但是,即使这样,如果主体的感受是真实的,我们又怎能说他未能从商品中获得一种积极的体验呢?所以,我们应当避免一切在现有知识条件下,使主体产生错误认识的根源——尤其是商业活动过程中的欺诈行为,这种行为最终显然将会摧毁主体的积极体验。对于我们而言,虚假的价值在于主体受到蒙蔽而不在于其科学认识的局限。价值评价而未必是科学的,但必须是正义的,而科学认识无关这种评价的正义性。
既然价值绝不在经济人的意识之外,那么门格尔下面的这种见解就顺理成章了,他说:
“我们在论究某种财货的价值时,应该知道,为生产这种财货究竟需要多少劳动量及其他高级财货,与这种财货的价值量都没有必然的和直接的联系。” [3]78
显然,如果均衡的出现只是一种偶然的话,那么门格尔就是正确的。因此,我们就不能如有学者那样,认为门格尔这种观点是“立场偏激了”,[5] 208显然我们的作者并不反对,劳动对于价值的偶然和间接的联系——其实这就足够了。在现实的生活中,即使是一个长期的生产过程,我们也无法切实地取得一种生产上的均衡。只要社会是发展变化着的,这种价格运动就是始终存在的,并且从长期来看,有许多商品的这种运动常常是不可逆的——它并不必然围绕着一个真实的或想象的“价值”中心波动。人们应当看到,这种现象在电子产品市场中是最为常见和明显的——有些商品还未待价格“相等”于所谓的生产费用,其可见的生产费用本身就已经发生了变化;而新的平衡未及取得,这种商品却又被淘汰了。④一些人所说的那种在长期内商品的生产费用对于其价值的决定,严格而言显然是很难存在的。这也就是说,门格尔在这个问题上近于无情地抛弃了那种生产费用于之于价值从而关于均衡的幻想。

####

• 任务 a: 判断下列陈述是否符合上面关于门格尔价值论的文字,每条回答“是”或“否”,并原样引用文中起决定作用的字句:(i)作者认为价值评价必须是科学的;(ii)作者认为这种价格运动现象在电子产品市场中最为常见和明显;(iii)作者赞同有学者认为门格尔这种观点“立场偏激了”的说法。

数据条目

####

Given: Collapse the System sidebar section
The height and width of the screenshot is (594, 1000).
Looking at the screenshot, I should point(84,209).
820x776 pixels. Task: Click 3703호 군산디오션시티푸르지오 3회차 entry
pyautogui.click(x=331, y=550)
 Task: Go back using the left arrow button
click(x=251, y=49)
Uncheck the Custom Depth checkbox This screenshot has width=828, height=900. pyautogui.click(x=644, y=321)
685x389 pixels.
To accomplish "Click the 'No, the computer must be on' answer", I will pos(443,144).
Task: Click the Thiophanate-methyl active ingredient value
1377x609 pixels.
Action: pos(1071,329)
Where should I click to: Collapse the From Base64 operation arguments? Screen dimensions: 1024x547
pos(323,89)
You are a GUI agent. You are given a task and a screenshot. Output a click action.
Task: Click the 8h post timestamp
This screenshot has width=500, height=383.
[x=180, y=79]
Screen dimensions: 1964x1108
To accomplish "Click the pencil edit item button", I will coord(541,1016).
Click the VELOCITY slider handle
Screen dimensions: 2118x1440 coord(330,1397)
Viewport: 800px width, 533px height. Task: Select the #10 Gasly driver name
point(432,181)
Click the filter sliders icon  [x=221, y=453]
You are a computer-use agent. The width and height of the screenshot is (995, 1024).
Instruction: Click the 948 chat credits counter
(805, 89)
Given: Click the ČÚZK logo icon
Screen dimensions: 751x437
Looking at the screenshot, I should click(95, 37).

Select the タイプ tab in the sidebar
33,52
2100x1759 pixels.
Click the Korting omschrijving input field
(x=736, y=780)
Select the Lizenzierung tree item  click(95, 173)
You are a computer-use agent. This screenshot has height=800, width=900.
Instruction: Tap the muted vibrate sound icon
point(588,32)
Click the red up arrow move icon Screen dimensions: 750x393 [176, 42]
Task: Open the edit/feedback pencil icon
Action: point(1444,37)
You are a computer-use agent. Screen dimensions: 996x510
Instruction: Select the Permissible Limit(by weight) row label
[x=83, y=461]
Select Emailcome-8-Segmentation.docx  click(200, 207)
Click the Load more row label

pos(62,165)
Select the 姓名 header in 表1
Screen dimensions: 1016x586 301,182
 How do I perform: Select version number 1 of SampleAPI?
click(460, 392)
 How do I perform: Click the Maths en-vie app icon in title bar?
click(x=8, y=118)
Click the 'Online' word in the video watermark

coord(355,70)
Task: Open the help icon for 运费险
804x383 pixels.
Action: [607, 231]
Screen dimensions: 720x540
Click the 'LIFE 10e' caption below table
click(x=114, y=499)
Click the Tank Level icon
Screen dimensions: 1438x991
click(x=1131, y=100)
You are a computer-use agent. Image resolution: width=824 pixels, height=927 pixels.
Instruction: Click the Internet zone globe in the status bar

####

• 任务 b: 请把清单中从含有“820x776 pixels. Task: Click”的那一行起,到含有“Screen dimensions: 2118x1440 coord(330,1397)”的那一行为止(两行均包括在内)的各行列成编号列表,空行略去。

• 完整回答 a:
(i)否:“价值评价而未必是科学的,但必须是正义的”
(ii)是:“这种现象在电子产品市场中是最为常见和明显的”
(iii)否:“我们就不能如有学者那样,认为门格尔这种观点是“立场偏激了””

• 完整回答 b:
1. 820x776 pixels. Task: Click 3703호 군산디오션시티푸르지오 3회차 entry
2. pyautogui.click(x=331, y=550)
3.  Task: Go back using the left arrow button
4. click(x=251, y=49)
5. Uncheck the Custom Depth checkbox This screenshot has width=828, height=900. pyautogui.click(x=644, y=321)
6. 685x389 pixels.
7. To accomplish "Click the 'No, the computer must be on' answer", I will pos(443,144).
8. Task: Click the Thiophanate-methyl active ingredient value
9. 1377x609 pixels.
10. Action: pos(1071,329)
11. Where should I click to: Collapse the From Base64 operation arguments? Screen dimensions: 1024x547
12. pos(323,89)
13. You are a GUI agent. You are given a task and a screenshot. Output a click action.
14. Task: Click the 8h post timestamp
15. This screenshot has width=500, height=383.
16. [x=180, y=79]
17. Screen dimensions: 1964x1108
18. To accomplish "Click the pencil edit item button", I will coord(541,1016).
19. Click the VELOCITY slider handle
20. Screen dimensions: 2118x1440 coord(330,1397)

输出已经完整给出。